WORK ORDER:
This exercise calls for every line of the data below with the string "format" in it.

DATASET RECORDS:
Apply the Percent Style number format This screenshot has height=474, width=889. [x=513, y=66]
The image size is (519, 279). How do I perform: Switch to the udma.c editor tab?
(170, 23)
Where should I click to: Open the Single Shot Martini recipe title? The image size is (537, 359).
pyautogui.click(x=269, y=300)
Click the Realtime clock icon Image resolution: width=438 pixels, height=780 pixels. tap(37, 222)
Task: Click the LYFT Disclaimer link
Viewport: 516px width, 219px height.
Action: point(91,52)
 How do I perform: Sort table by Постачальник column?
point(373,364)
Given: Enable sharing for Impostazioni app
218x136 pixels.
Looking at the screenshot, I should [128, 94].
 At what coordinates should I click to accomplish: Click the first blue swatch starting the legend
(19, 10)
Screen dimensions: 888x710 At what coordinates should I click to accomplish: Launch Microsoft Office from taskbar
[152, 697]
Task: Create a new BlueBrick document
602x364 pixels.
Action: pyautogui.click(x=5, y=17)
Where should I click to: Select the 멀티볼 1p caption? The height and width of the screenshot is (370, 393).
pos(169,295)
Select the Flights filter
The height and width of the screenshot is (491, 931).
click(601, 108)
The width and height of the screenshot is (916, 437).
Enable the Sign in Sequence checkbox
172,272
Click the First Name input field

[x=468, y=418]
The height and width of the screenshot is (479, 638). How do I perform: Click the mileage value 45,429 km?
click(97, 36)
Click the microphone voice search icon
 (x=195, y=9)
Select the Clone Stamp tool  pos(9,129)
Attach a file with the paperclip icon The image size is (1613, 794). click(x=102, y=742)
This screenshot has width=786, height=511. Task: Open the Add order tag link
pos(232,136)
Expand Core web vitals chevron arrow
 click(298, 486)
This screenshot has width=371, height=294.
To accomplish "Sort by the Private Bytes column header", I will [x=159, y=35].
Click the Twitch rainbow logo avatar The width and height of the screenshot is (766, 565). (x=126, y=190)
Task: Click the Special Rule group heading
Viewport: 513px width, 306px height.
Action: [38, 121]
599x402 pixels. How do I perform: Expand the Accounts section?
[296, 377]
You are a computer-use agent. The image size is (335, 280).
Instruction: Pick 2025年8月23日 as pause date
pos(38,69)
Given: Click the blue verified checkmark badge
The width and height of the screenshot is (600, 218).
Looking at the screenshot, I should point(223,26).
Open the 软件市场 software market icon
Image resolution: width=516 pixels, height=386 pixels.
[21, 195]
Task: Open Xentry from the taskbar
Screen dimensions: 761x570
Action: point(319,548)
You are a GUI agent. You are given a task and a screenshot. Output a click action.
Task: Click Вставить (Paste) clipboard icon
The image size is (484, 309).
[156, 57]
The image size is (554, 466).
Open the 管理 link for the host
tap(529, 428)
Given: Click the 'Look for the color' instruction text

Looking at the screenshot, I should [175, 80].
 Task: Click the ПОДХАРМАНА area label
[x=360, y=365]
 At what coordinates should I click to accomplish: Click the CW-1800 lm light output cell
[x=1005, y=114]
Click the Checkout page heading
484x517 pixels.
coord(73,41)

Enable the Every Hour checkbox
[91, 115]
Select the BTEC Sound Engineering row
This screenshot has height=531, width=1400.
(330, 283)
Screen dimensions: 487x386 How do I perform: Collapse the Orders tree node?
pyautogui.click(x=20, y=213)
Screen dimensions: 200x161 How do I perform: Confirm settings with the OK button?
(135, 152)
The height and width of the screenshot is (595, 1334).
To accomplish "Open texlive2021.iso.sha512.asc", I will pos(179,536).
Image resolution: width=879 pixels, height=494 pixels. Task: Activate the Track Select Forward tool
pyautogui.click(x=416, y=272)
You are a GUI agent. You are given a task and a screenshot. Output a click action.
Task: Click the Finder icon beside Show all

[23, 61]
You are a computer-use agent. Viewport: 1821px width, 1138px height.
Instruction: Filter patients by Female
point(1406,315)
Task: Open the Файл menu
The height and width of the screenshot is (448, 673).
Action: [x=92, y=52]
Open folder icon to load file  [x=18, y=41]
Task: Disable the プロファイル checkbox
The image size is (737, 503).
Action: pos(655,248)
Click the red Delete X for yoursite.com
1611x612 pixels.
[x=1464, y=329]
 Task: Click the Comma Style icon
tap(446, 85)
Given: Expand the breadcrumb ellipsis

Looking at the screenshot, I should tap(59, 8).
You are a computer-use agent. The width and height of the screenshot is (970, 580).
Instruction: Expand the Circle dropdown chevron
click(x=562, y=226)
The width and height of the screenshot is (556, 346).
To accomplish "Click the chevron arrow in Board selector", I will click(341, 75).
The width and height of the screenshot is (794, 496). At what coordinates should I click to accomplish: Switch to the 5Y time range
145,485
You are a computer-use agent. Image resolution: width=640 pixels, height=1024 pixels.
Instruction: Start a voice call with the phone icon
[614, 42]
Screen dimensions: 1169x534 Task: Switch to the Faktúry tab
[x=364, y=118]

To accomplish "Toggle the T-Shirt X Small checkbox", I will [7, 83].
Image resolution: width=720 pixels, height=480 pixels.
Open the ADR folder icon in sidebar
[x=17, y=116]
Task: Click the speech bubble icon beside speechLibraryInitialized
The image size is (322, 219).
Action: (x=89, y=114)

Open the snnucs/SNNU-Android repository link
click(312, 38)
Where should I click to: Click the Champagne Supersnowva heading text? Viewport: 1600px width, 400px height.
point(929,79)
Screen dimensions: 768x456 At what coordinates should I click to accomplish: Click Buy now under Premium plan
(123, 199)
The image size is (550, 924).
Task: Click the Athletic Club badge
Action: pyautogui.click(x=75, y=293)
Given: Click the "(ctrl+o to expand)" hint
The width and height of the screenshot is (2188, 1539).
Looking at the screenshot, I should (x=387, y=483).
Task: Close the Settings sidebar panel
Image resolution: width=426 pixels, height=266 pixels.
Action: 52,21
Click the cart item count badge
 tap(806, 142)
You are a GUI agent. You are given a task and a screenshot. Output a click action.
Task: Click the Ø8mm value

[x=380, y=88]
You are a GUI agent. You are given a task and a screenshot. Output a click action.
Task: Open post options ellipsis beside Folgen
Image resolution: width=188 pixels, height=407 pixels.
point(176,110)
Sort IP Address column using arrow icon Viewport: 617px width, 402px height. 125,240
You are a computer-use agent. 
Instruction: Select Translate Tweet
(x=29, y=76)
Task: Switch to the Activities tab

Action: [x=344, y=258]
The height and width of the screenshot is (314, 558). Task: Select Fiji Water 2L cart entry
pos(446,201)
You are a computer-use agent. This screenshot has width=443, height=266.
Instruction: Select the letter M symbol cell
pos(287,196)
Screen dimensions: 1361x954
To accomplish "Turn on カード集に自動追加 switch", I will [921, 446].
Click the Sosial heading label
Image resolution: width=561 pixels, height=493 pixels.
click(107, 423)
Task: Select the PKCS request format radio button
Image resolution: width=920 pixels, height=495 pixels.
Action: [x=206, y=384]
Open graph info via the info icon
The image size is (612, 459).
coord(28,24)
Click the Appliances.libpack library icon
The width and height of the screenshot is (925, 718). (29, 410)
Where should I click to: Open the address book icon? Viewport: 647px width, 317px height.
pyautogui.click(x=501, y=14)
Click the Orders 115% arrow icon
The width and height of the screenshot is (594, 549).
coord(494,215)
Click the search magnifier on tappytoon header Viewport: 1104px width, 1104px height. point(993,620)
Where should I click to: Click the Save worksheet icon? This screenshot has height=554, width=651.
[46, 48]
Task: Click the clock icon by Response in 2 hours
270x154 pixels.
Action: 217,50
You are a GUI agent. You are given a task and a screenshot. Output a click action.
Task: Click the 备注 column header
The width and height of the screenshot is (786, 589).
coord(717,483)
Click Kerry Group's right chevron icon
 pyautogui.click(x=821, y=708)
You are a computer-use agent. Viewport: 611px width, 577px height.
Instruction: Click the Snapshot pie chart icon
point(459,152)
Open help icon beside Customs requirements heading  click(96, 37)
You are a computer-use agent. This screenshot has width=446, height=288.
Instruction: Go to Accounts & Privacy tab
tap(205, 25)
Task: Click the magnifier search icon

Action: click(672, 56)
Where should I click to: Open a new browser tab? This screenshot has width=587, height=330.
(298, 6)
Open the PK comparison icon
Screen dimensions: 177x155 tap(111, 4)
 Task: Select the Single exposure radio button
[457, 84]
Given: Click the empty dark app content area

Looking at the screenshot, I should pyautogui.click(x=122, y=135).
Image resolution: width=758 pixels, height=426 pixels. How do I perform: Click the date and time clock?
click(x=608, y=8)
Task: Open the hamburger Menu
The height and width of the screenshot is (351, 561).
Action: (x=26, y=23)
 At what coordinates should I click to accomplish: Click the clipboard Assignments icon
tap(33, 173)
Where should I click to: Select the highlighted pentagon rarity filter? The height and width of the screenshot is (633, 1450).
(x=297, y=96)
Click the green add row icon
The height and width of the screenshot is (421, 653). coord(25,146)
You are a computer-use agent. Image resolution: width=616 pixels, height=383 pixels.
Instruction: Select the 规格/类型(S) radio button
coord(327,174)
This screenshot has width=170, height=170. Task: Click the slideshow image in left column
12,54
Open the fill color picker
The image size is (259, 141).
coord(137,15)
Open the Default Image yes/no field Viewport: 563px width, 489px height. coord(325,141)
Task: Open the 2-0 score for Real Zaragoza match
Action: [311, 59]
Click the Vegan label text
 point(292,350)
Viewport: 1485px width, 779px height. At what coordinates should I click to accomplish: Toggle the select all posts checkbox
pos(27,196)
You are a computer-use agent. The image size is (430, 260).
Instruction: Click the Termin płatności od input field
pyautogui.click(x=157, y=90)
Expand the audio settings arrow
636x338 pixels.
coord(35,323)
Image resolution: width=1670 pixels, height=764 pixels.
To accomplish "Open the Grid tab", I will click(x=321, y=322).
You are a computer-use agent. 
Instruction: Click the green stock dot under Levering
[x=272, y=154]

SOLUTION TO THE PROBLEM:
Apply the Percent Style number format This screenshot has height=474, width=889. [x=513, y=66]
Task: Select the PKCS request format radio button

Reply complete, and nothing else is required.